*** Begin section ***

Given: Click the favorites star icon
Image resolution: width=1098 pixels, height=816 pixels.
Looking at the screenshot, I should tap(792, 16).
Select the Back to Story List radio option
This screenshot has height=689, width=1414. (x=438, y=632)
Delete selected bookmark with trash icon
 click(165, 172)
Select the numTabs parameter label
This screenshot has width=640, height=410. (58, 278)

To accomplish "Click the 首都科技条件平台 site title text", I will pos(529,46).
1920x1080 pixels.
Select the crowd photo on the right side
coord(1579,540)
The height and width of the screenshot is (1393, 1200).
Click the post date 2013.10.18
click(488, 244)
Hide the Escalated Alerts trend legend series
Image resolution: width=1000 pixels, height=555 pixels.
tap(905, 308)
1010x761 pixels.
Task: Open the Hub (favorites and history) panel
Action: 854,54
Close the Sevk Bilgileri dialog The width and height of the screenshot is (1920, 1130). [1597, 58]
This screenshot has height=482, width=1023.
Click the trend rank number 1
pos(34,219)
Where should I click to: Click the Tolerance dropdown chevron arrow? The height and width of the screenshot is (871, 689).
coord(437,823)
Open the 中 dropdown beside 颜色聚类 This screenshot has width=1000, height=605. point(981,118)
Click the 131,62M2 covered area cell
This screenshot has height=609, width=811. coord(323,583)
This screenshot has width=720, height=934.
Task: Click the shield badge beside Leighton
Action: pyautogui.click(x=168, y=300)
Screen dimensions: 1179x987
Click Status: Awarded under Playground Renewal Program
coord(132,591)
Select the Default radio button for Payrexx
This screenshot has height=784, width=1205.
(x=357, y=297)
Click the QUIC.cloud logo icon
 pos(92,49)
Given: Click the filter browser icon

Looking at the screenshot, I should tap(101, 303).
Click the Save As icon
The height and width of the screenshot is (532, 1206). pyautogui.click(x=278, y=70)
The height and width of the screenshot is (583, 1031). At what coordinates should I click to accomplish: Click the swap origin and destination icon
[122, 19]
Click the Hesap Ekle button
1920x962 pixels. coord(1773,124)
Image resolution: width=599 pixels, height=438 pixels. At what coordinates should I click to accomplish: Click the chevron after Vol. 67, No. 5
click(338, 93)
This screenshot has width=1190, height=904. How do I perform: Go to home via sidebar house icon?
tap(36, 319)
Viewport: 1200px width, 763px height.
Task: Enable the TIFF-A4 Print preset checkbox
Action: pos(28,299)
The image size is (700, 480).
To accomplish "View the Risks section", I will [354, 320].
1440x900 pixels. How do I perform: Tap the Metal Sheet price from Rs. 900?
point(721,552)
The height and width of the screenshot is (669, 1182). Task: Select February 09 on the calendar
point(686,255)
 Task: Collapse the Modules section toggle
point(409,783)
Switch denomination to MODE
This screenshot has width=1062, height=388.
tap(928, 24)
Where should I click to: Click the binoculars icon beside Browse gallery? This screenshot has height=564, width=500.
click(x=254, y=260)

*** End section ***

Exercise description
Every line from above should appear again in the answer, exactly as written.

Answer to this exercise
Given: Click the favorites star icon
Image resolution: width=1098 pixels, height=816 pixels.
Looking at the screenshot, I should tap(792, 16).
Select the Back to Story List radio option
This screenshot has height=689, width=1414. (x=438, y=632)
Delete selected bookmark with trash icon
 click(165, 172)
Select the numTabs parameter label
This screenshot has width=640, height=410. (58, 278)

To accomplish "Click the 首都科技条件平台 site title text", I will pos(529,46).
1920x1080 pixels.
Select the crowd photo on the right side
coord(1579,540)
The height and width of the screenshot is (1393, 1200).
Click the post date 2013.10.18
click(488, 244)
Hide the Escalated Alerts trend legend series
Image resolution: width=1000 pixels, height=555 pixels.
tap(905, 308)
1010x761 pixels.
Task: Open the Hub (favorites and history) panel
Action: 854,54
Close the Sevk Bilgileri dialog The width and height of the screenshot is (1920, 1130). [1597, 58]
This screenshot has height=482, width=1023.
Click the trend rank number 1
pos(34,219)
Where should I click to: Click the Tolerance dropdown chevron arrow? The height and width of the screenshot is (871, 689).
coord(437,823)
Open the 中 dropdown beside 颜色聚类 This screenshot has width=1000, height=605. point(981,118)
Click the 131,62M2 covered area cell
This screenshot has height=609, width=811. coord(323,583)
This screenshot has width=720, height=934.
Task: Click the shield badge beside Leighton
Action: pyautogui.click(x=168, y=300)
Screen dimensions: 1179x987
Click Status: Awarded under Playground Renewal Program
coord(132,591)
Select the Default radio button for Payrexx
This screenshot has height=784, width=1205.
(x=357, y=297)
Click the QUIC.cloud logo icon
 pos(92,49)
Given: Click the filter browser icon

Looking at the screenshot, I should tap(101, 303).
Click the Save As icon
The height and width of the screenshot is (532, 1206). pyautogui.click(x=278, y=70)
The height and width of the screenshot is (583, 1031). At what coordinates should I click to accomplish: Click the swap origin and destination icon
[122, 19]
Click the Hesap Ekle button
1920x962 pixels. coord(1773,124)
Image resolution: width=599 pixels, height=438 pixels. At what coordinates should I click to accomplish: Click the chevron after Vol. 67, No. 5
click(338, 93)
This screenshot has width=1190, height=904. How do I perform: Go to home via sidebar house icon?
tap(36, 319)
Viewport: 1200px width, 763px height.
Task: Enable the TIFF-A4 Print preset checkbox
Action: pos(28,299)
The image size is (700, 480).
To accomplish "View the Risks section", I will [354, 320].
1440x900 pixels. How do I perform: Tap the Metal Sheet price from Rs. 900?
point(721,552)
The height and width of the screenshot is (669, 1182). Task: Select February 09 on the calendar
point(686,255)
 Task: Collapse the Modules section toggle
point(409,783)
Switch denomination to MODE
This screenshot has width=1062, height=388.
tap(928, 24)
Where should I click to: Click the binoculars icon beside Browse gallery? This screenshot has height=564, width=500.
click(x=254, y=260)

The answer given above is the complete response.